[Exercise materials — start]

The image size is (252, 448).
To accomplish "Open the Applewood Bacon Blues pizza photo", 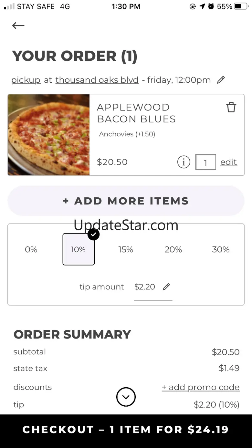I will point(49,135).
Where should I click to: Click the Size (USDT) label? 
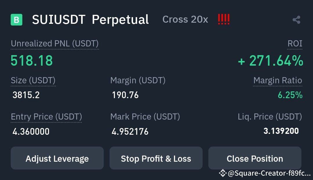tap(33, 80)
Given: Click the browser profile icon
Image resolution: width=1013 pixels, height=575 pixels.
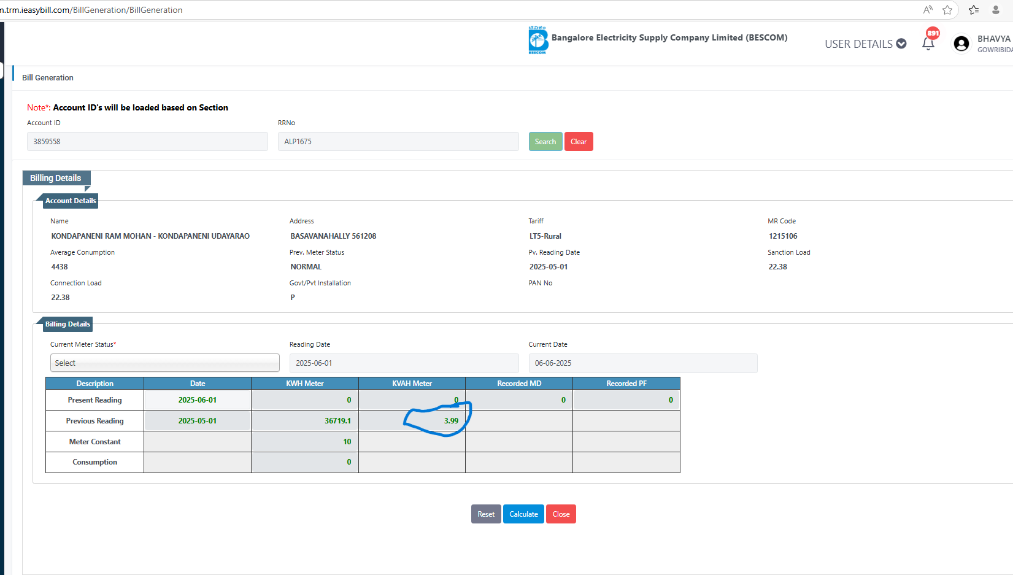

[Exercise materials — finish]

> What to work on:
Exactly the lines from the one containing "Given: Click the browser profile icon" through the last line of the data above should be output, both ends included, with every picture left out.

> The answer:
Given: Click the browser profile icon
Image resolution: width=1013 pixels, height=575 pixels.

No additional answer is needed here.